Actually, the more important one (I think) is the name cache hash (vfs_cache.c). There are some pretty dramatic impacts on performance which I hope to be able to say more about soon (after completing several series of benchmarks), although I can't say for certain where the particular performance impacts are coming from (the sort of testing I'm doing at this stage doesn't identify that).

kib added a comment.Apr 10 2015, 10:00 AM
In D2265#15, @wollman wrote:

Actually, the more important one (I think) is the name cache hash (vfs_cache.c). There are some pretty dramatic impacts on performance which I hope to be able to say more about soon (after completing several series of benchmarks), although I can't say for certain where the particular performance impacts are coming from (the sort of testing I'm doing at this stage doesn't identify that).

What I said is equally applicable to the namecache sizing. Note that vfs.ncsizefactor is also writeable at the runtime and its change does not result in the hash resizing.

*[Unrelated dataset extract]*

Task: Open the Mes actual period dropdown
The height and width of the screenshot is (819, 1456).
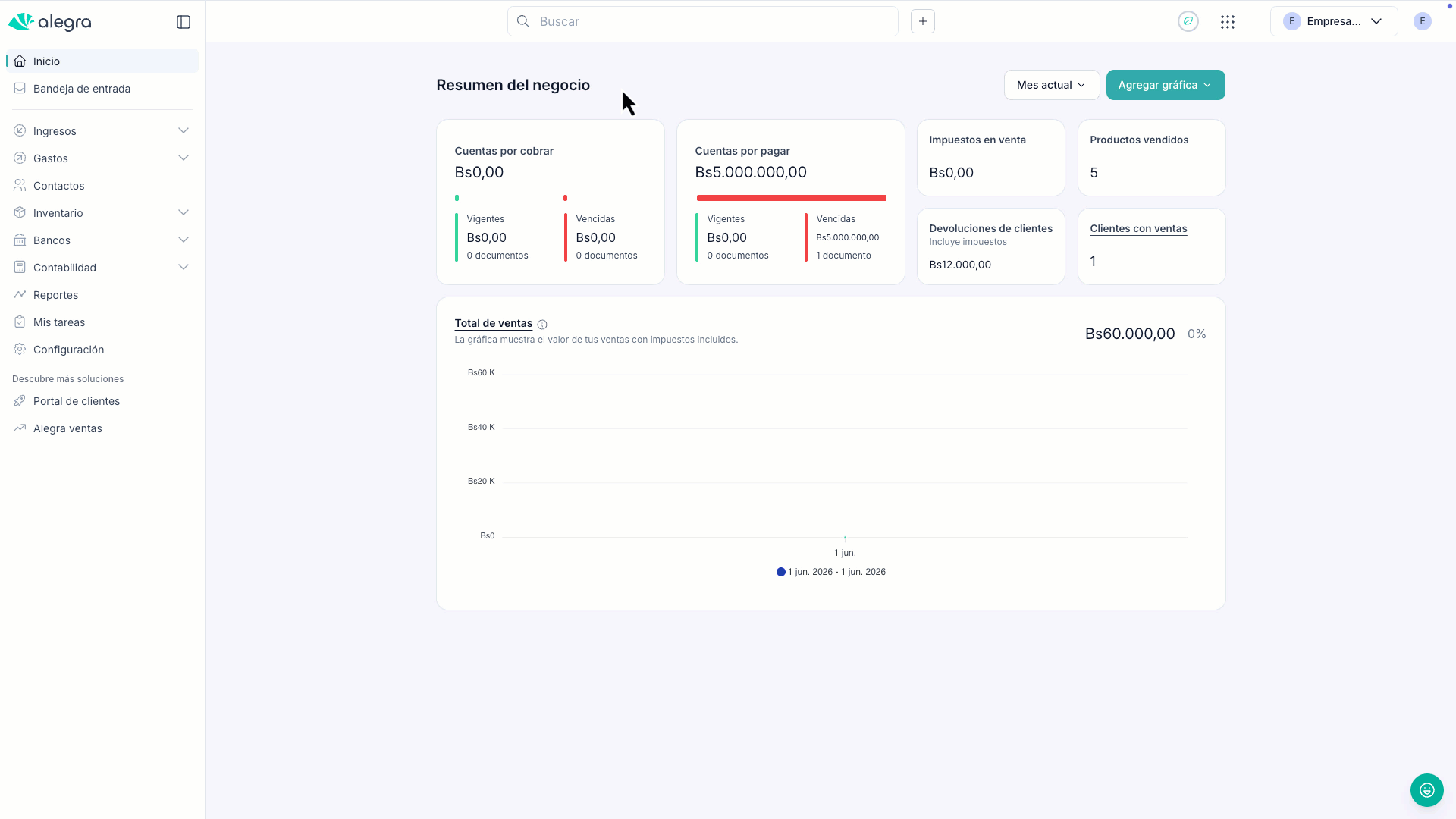Action: click(x=1052, y=85)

See this image for a demonstration of what a difference correctly sized hash tables makes. (You can ignore the red pluses, that's just the default sizing for everything.) This is the metadata-intensive SWBUILD workload of the SPEC SFS 2014 benchmark; I'm collecting data for the other workloads presently.

mckusick edited edge metadata.Apr 13 2015, 5:47 AM
mckusick requested changes to this revision.

I am happy that Garrett is spending some time measuring filesystem
performance. It has not been studied in some time, and it appears
that performance has dropped off since it peaked in FreeBSD 7 or 8.

I believe that being able to change the number of desired vnodes is
something that should be allowed on the fly. It should be possible
to increase it when it is clear that more files should be cached and
decreased when warranted by memory pressure.

As noted, the hash tables need to match the expected number of vnodes.
The attached is my attempt at resizing the hash tables when the number
of vnodes is changed. I have not yet had the opportunity to test this
code, so it is proof of concept only. I hope that kib can take a
look at it to ensure that my locking assumptions are correct. And I
hope that Garrett can ensure that it works and is appropriately
performant.

I am incapable of figuring out how to add diffs to this comment, so the
best I seem able to do is to attach a file with my diffs to this comment.

This revision now requires changes to proceed.Apr 13 2015, 5:47 AM
kib added a comment.Apr 13 2015, 6:27 AM
In D2265#18, @mckusick wrote:

I am happy that Garrett is spending some time measuring filesystem
performance. It has not been studied in some time, and it appears
that performance has dropped off since it peaked in FreeBSD 7 or 8.
I believe that being able to change the number of desired vnodes is
something that should be allowed on the fly. It should be possible
to increase it when it is clear that more files should be cached and
decreased when warranted by memory pressure.
As noted, the hash tables need to match the expected number of vnodes.
The attached is my attempt at resizing the hash tables when the number
of vnodes is changed. I have not yet had the opportunity to test this
code, so it is proof of concept only. I hope that kib can take a
look at it to ensure that my locking assumptions are correct. And I
hope that Garrett can ensure that it works and is appropriately
performant.

The vfs_hash.c changes looks fine.

For vfs_cache.c, I suggest not to return EAGAIN from the debugging sysctls.
Also, I thnk nchash and hash bucket heads must be evaluated and used under the lock.
It is somewhat suprising that cache, with all its read->write lock upgrades and retry
logic is safe WRT namecache hash resize.

I am incapable of figuring out how to add diffs to this comment, so the
best I seem able to do is to attach a file with my diffs to this comment.

I think the right way would be to create a new revision and put a link to the revision there.

wollman abandoned this revision.Sep 6 2015, 7:51 PM

This is now overtaken by events in mckusick's commit r287497.

Closed by commit rS288079: MFC of 281677: (authored by mckusick). · Explain Why
This revision was automatically updated to reflect the committed changes.